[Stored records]
++++++++

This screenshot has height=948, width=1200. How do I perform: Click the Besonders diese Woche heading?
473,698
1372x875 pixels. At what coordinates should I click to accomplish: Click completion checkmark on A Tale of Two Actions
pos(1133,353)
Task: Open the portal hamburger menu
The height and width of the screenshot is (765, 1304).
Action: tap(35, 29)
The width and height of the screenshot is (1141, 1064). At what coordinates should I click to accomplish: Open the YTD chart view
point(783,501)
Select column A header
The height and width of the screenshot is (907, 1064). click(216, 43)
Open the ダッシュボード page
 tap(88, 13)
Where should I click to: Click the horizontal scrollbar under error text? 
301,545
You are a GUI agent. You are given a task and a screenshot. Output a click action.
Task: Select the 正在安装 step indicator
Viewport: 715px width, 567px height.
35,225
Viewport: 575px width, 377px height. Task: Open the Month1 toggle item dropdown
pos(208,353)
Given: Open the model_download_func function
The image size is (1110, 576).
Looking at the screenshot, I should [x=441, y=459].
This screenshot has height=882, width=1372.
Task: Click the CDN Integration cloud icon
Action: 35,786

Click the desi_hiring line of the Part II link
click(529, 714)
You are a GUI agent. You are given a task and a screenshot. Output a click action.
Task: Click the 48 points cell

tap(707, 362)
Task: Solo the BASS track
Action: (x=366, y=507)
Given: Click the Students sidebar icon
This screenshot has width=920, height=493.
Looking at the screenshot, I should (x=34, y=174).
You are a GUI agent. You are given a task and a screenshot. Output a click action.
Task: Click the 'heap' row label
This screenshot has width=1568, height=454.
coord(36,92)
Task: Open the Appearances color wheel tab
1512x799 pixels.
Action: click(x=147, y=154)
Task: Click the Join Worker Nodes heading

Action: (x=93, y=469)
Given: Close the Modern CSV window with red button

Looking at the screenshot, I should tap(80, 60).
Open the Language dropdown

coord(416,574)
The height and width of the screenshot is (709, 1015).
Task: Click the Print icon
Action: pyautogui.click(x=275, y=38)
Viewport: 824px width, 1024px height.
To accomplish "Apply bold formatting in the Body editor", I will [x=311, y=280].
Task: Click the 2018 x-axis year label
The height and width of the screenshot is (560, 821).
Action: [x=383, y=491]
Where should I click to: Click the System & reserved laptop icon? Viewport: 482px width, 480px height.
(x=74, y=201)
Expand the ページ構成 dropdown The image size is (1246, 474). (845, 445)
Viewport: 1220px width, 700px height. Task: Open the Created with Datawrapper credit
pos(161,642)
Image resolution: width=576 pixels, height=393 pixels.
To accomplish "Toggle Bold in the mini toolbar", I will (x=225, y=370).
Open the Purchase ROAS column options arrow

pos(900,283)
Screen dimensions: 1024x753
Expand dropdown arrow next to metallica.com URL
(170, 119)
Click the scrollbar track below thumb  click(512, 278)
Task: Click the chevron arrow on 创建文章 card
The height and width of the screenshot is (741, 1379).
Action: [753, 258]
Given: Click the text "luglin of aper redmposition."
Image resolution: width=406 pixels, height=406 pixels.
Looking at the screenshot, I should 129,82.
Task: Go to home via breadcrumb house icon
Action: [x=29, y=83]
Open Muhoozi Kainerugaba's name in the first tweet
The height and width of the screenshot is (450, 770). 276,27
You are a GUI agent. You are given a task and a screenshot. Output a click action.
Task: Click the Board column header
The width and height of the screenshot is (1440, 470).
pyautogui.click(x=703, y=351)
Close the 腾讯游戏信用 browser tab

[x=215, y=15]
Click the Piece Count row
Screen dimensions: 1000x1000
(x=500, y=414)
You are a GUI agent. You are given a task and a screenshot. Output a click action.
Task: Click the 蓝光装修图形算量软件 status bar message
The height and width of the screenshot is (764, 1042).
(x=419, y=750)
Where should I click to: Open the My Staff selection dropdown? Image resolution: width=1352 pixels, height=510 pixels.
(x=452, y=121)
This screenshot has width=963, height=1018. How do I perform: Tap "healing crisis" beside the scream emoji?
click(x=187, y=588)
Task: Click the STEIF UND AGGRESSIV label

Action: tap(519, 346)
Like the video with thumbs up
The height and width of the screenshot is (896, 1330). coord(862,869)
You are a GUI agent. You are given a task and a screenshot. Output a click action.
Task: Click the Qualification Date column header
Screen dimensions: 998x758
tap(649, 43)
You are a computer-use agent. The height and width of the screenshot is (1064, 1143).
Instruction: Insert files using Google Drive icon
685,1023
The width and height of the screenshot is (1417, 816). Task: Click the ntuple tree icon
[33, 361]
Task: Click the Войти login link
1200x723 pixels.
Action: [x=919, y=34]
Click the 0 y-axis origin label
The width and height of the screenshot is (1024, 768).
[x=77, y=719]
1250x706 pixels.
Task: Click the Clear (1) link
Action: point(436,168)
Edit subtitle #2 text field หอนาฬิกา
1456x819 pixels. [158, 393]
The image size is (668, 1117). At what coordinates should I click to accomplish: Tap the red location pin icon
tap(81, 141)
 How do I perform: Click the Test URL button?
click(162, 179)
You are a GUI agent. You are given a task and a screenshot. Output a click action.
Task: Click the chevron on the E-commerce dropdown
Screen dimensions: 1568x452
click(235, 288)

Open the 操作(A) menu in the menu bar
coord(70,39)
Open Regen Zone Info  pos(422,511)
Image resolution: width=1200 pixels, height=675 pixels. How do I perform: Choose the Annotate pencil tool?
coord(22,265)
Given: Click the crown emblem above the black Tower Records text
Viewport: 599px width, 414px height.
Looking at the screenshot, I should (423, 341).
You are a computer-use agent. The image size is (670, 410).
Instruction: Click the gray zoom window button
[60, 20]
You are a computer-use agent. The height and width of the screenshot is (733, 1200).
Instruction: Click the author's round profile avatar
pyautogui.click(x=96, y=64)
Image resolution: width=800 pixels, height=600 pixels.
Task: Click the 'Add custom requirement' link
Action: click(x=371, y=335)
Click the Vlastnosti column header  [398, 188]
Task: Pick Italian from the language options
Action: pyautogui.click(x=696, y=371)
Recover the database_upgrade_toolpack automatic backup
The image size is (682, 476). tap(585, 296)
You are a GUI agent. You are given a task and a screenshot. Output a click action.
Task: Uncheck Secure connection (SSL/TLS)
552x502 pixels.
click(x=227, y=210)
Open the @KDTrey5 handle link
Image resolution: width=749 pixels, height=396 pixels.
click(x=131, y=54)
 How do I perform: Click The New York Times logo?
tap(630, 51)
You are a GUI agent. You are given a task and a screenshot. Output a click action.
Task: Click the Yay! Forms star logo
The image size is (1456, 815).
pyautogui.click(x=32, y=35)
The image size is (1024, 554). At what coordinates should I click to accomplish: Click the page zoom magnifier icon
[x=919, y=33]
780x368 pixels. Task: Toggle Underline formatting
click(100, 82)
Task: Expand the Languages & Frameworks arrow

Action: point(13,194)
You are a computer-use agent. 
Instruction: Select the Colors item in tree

++++++++

Requirement: In the records above, find each line with the word "chevron" and copy it.

Output of the task:
Task: Click the chevron arrow on 创建文章 card
Task: Click the chevron on the E-commerce dropdown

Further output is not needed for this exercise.